● **EXERCISE PROMPT**: Rewrite the records below as a numbered list, starting at the line that contains "The height and" and stopping after the line that contains "Hypertension [316, 2076]". Leave out any blank lines.

──────── THE DATA

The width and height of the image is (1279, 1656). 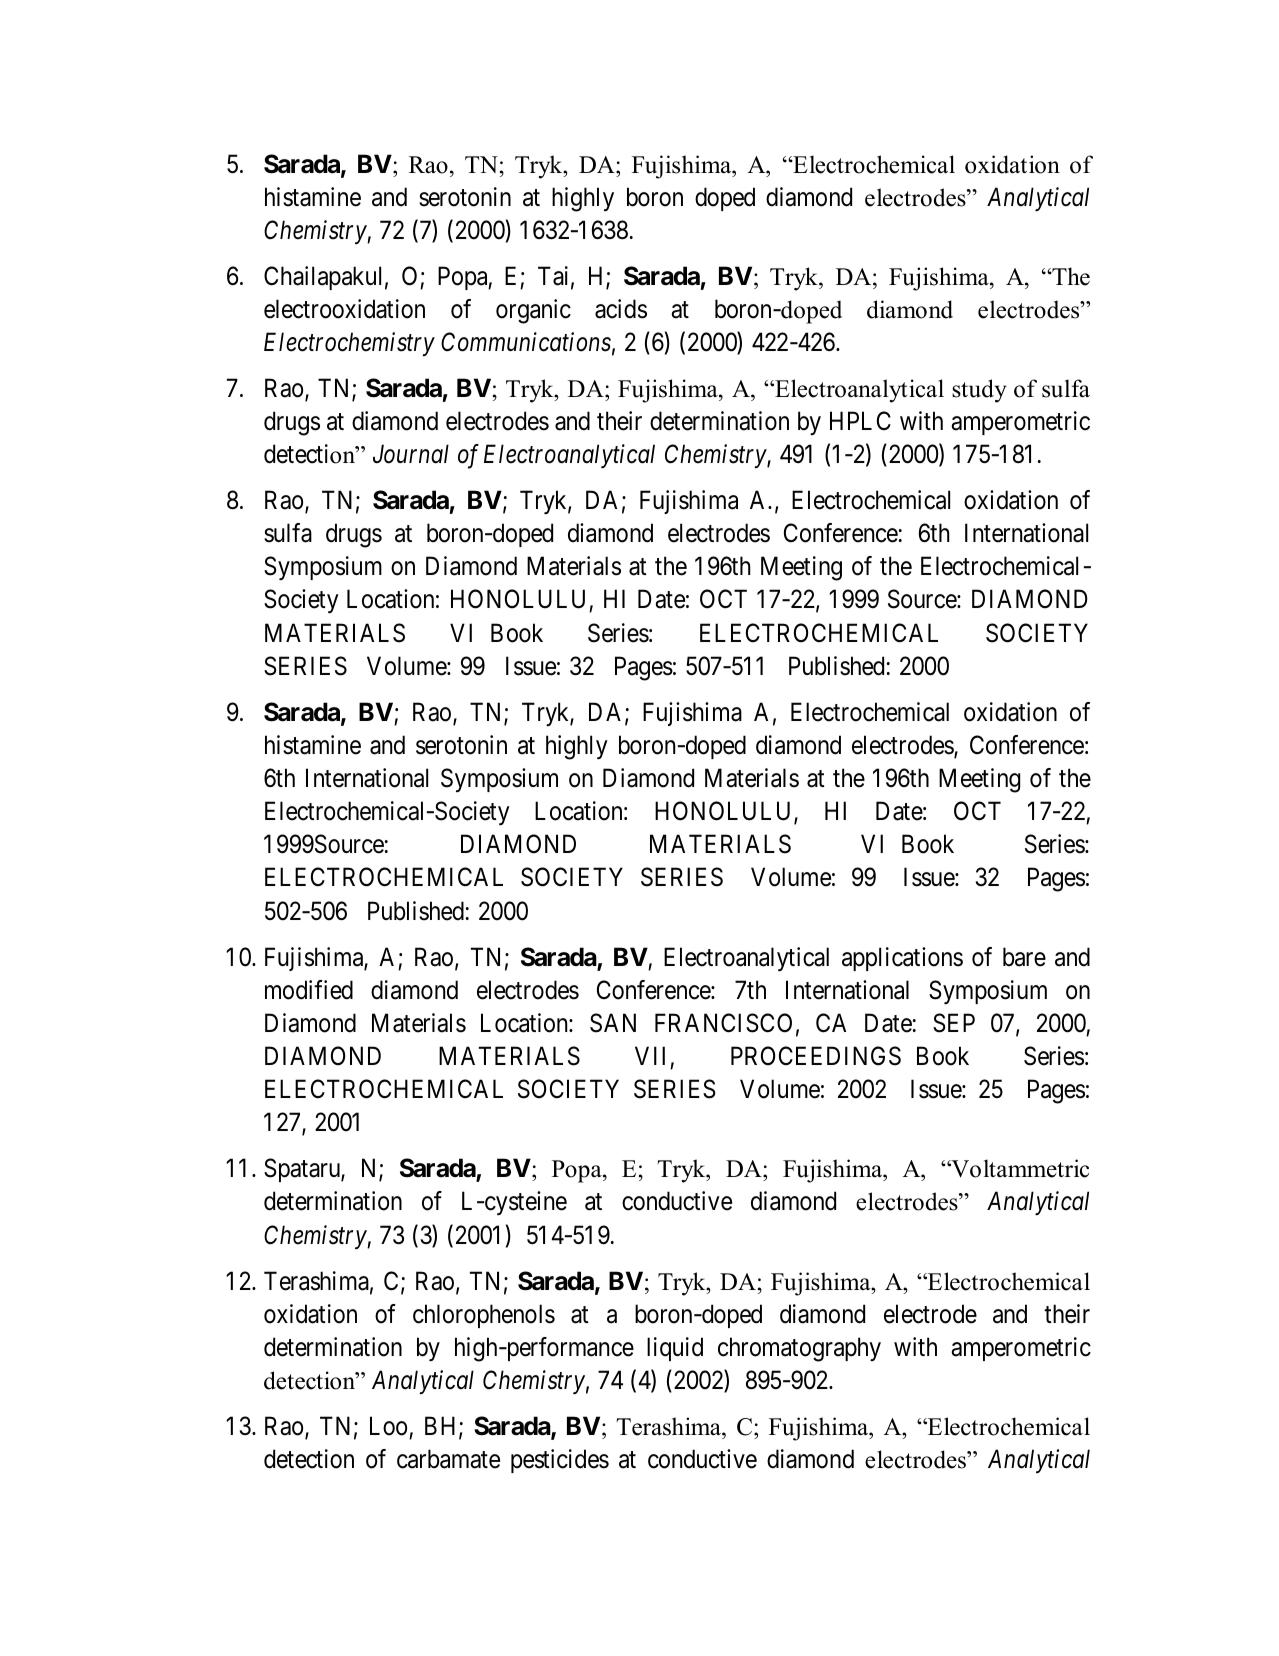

────────────────
──────── THE DATA

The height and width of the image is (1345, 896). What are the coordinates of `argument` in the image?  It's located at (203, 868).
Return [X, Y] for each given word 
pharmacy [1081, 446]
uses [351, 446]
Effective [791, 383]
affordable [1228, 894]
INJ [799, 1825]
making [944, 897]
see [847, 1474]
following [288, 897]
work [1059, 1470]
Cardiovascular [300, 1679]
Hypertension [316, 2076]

────────────────
──────── THE DATA

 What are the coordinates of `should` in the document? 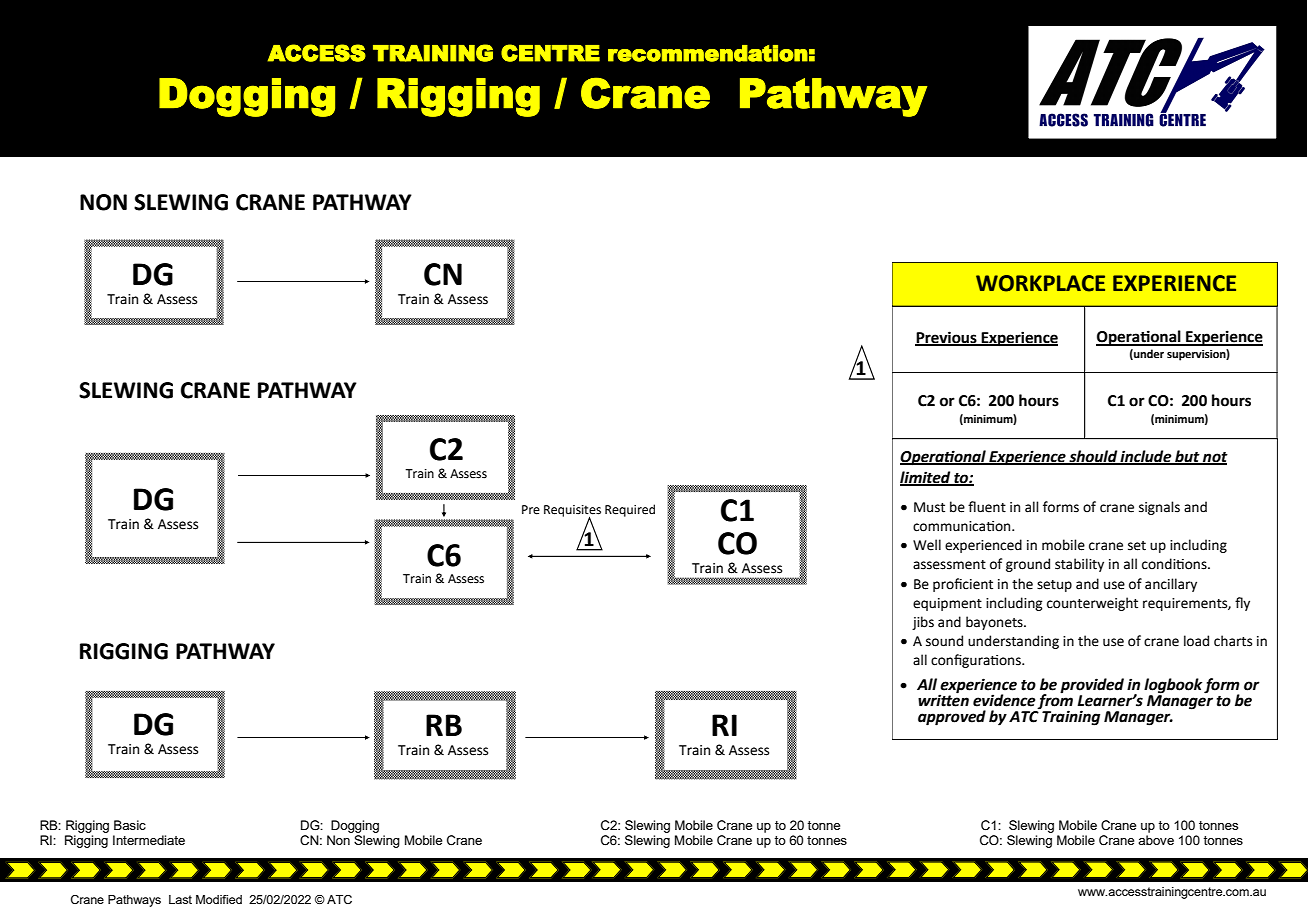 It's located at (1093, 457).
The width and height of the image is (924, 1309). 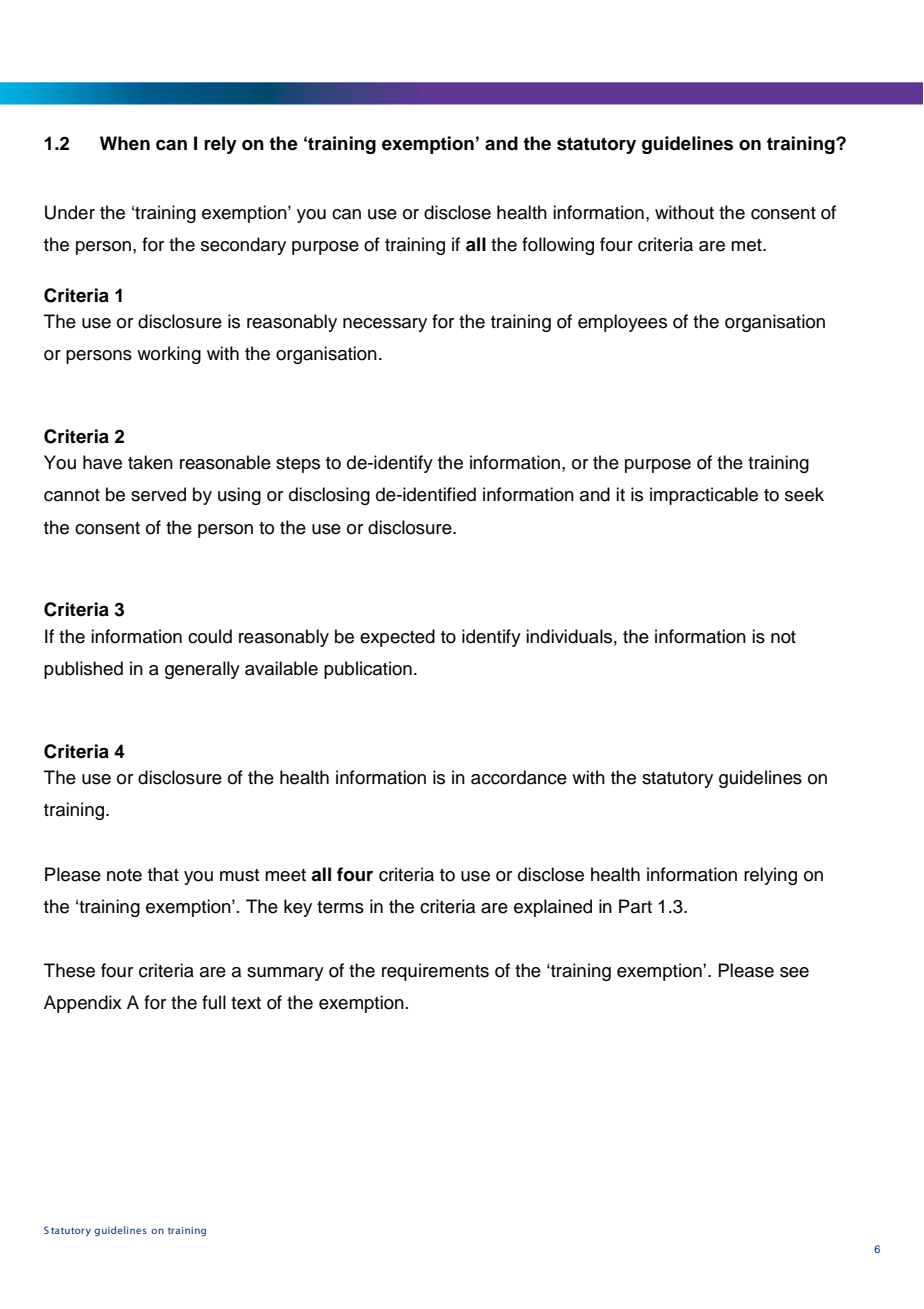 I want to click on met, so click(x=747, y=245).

────────────────

● **EXERCISE RESULT**:
1. The height and width of the image is (1345, 896). What are the coordinates of `argument` in the image?  It's located at (203, 868).
2. Return [X, Y] for each given word 
3. pharmacy [1081, 446]
4. uses [351, 446]
5. Effective [791, 383]
6. affordable [1228, 894]
7. INJ [799, 1825]
8. making [944, 897]
9. see [847, 1474]
10. following [288, 897]
11. work [1059, 1470]
12. Cardiovascular [300, 1679]
13. Hypertension [316, 2076]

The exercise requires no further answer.